The opening salvo in the battle over the proposal to label genetically modified foods includes ammunition that hit the mark last year in California: Food you buy for Rover would have to be labeled, if it contains those products, recent commercials for opponents say, but steaks you throw on the grill would not.
Wrong on both counts, say supporters of Initiative 522. Pet food isn’t covered by the initiative, but genetically modified meats would have to be labeled if they ever reach the local supermarket.
Each campaign can produce legal theories of the state’s complicated initiative case law to support their claims. The Yes campaign has mounted a response ad that the No campaign is rebutting.
The average voter might wonder whether it’s worth fighting about.
It likely is, because the pet food argument comes from the playbook that defeated a ballot measure last year in California. Proposition 37 had similar wording and many of the same big-spending donors, with major natural-product companies like Mercola and Dr. Bronner’s Magic Soaps contributing to the Yes campaign and chemical companies like Monsanto and DuPont subsidizing the opposition.

Assignment :: Extract the full passage on the genetically modified food labeling campaign ads, word for word.

Stored records ::
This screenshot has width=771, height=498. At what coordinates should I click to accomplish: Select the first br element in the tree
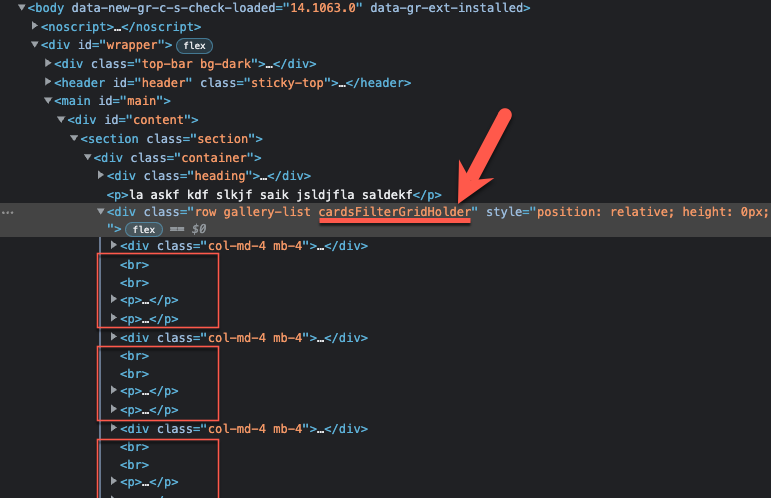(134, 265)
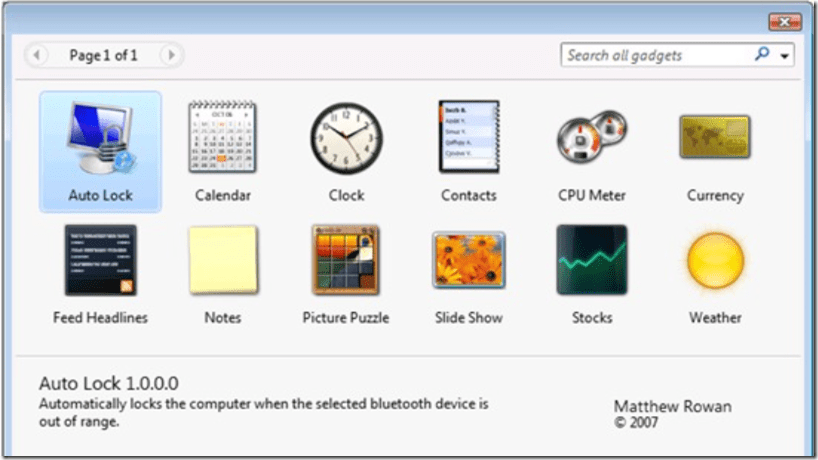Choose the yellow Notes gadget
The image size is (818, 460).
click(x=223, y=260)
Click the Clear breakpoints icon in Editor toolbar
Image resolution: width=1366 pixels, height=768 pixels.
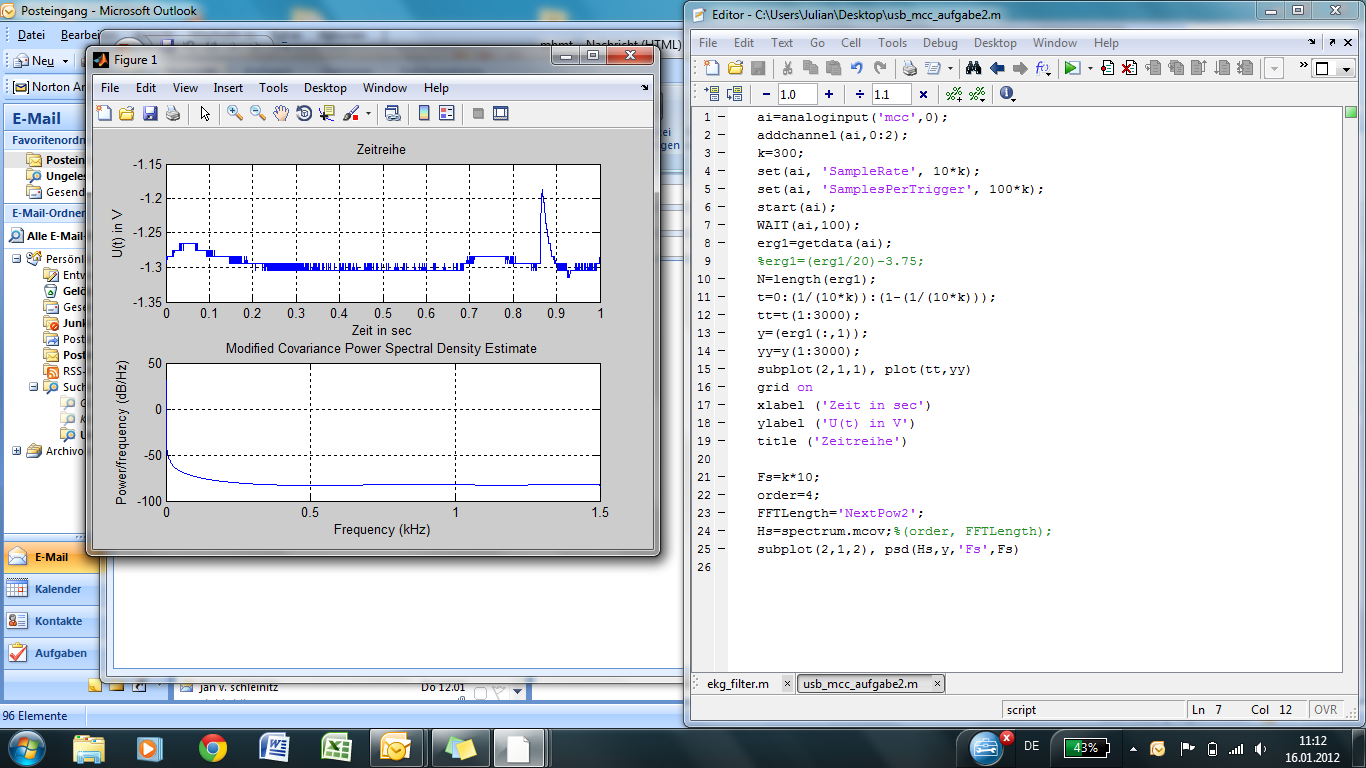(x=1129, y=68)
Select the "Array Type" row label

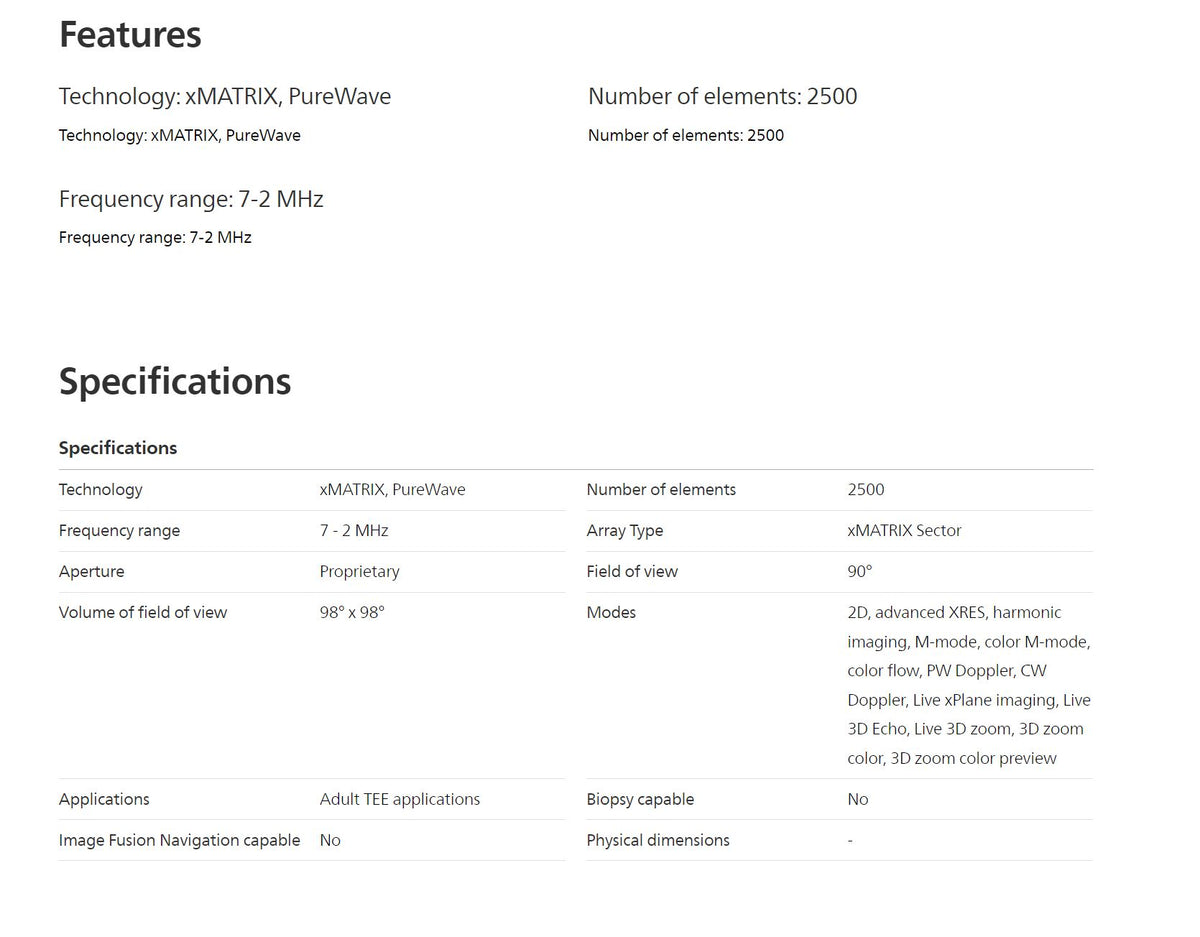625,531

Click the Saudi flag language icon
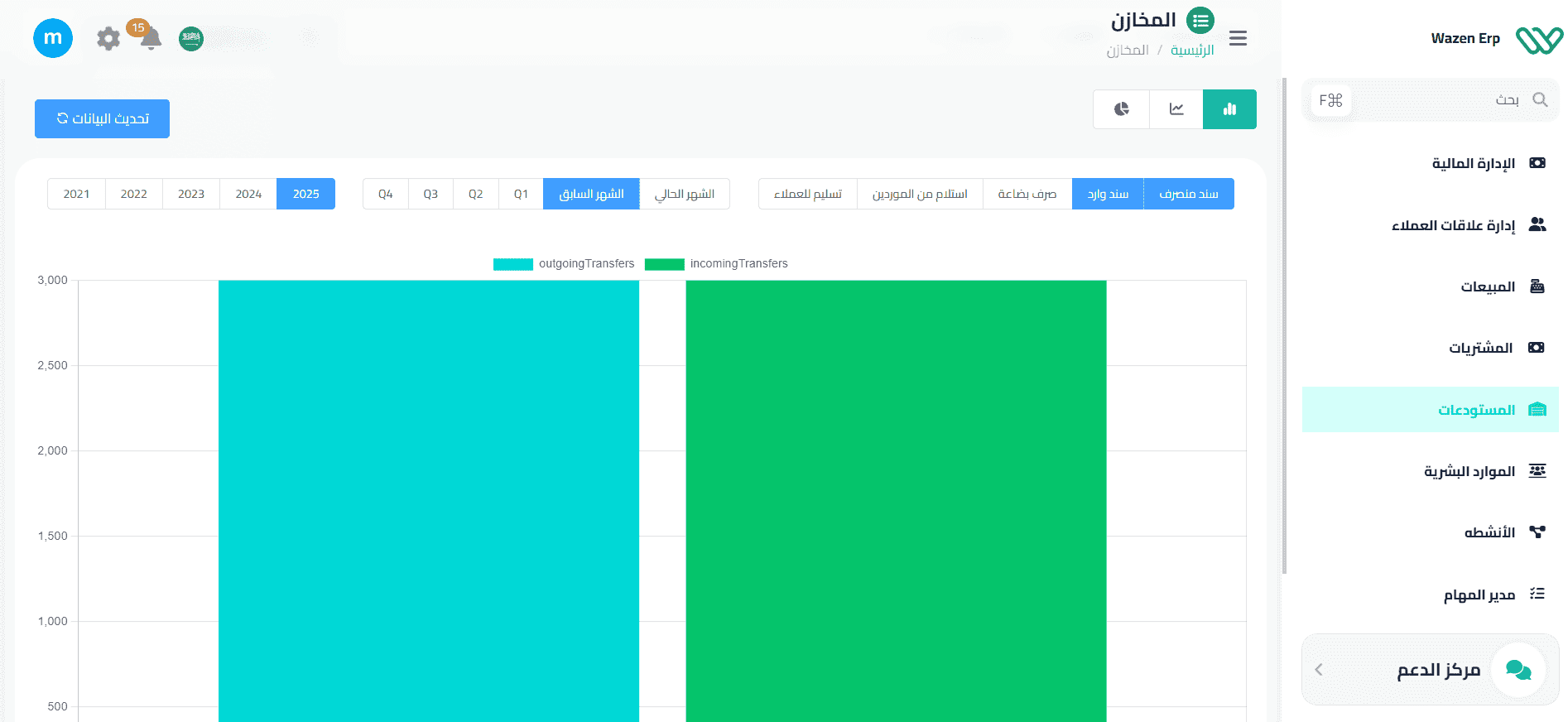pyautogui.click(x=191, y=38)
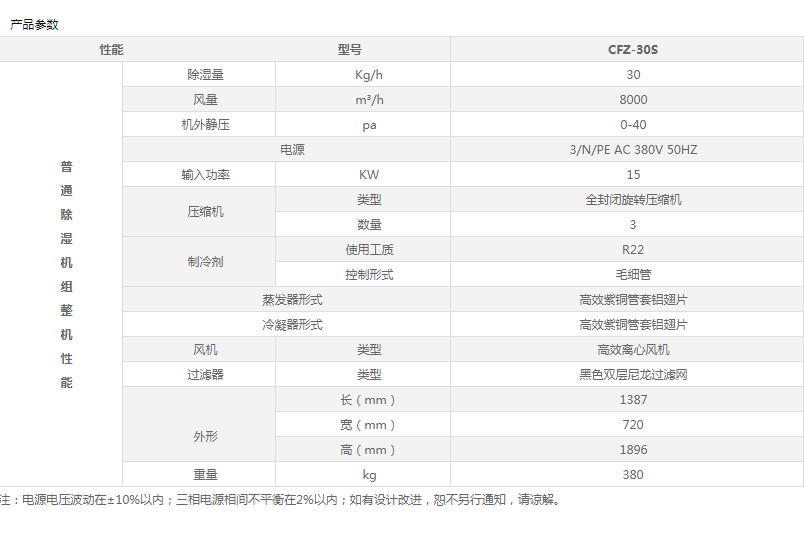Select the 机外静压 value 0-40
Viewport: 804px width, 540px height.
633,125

Answer to the problem ::
The opening salvo in the battle over the proposal to label genetically modified foods includes ammunition that hit the mark last year in California: Food you buy for Rover would have to be labeled, if it contains those products, recent commercials for opponents say, but steaks you throw on the grill would not.
Wrong on both counts, say supporters of Initiative 522. Pet food isn’t covered by the initiative, but genetically modified meats would have to be labeled if they ever reach the local supermarket.
Each campaign can produce legal theories of the state’s complicated initiative case law to support their claims. The Yes campaign has mounted a response ad that the No campaign is rebutting.
The average voter might wonder whether it’s worth fighting about.
It likely is, because the pet food argument comes from the playbook that defeated a ballot measure last year in California. Proposition 37 had similar wording and many of the same big-spending donors, with major natural-product companies like Mercola and Dr. Bronner’s Magic Soaps contributing to the Yes campaign and chemical companies like Monsanto and DuPont subsidizing the opposition.